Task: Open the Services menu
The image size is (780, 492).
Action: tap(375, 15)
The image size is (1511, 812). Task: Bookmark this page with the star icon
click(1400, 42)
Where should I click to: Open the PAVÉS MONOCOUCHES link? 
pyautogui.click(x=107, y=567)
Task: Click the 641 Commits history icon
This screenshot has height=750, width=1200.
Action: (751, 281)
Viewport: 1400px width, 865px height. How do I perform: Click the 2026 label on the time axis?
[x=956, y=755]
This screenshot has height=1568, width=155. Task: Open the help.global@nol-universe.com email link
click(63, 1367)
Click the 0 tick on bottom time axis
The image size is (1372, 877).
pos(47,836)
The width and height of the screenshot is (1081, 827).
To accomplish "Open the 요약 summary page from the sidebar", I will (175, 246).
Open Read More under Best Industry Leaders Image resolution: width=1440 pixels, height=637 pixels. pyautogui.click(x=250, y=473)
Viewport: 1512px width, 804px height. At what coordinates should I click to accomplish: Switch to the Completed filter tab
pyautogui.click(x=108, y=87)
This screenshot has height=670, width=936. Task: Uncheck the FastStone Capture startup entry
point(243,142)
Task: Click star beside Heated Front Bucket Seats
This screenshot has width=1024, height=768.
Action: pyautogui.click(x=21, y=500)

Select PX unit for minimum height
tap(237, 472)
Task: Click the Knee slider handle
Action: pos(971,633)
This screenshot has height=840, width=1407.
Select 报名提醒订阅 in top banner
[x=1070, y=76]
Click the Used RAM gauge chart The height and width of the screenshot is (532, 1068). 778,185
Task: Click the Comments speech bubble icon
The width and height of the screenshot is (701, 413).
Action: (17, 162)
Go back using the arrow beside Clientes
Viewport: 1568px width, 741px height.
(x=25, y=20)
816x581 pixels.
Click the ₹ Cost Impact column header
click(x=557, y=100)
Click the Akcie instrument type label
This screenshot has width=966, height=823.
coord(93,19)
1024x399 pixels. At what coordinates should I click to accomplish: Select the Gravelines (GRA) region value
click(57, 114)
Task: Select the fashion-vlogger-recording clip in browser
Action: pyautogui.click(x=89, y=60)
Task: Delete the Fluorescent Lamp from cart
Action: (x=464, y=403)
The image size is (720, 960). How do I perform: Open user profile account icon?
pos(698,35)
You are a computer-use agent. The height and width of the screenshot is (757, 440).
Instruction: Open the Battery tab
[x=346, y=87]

» **What is expected**
Rewrite the listing from its beginning through the line containing "pos(47,836)", inclusive, with "Bookmark" changed to "Save" and everything else left as it is.

» **Result**
Task: Open the Services menu
The image size is (780, 492).
Action: tap(375, 15)
The image size is (1511, 812). Task: Save this page with the star icon
click(1400, 42)
Where should I click to: Open the PAVÉS MONOCOUCHES link? 
pyautogui.click(x=107, y=567)
Task: Click the 641 Commits history icon
This screenshot has height=750, width=1200.
Action: (751, 281)
Viewport: 1400px width, 865px height. How do I perform: Click the 2026 label on the time axis?
[x=956, y=755]
This screenshot has height=1568, width=155. Task: Open the help.global@nol-universe.com email link
click(63, 1367)
Click the 0 tick on bottom time axis
The image size is (1372, 877).
pos(47,836)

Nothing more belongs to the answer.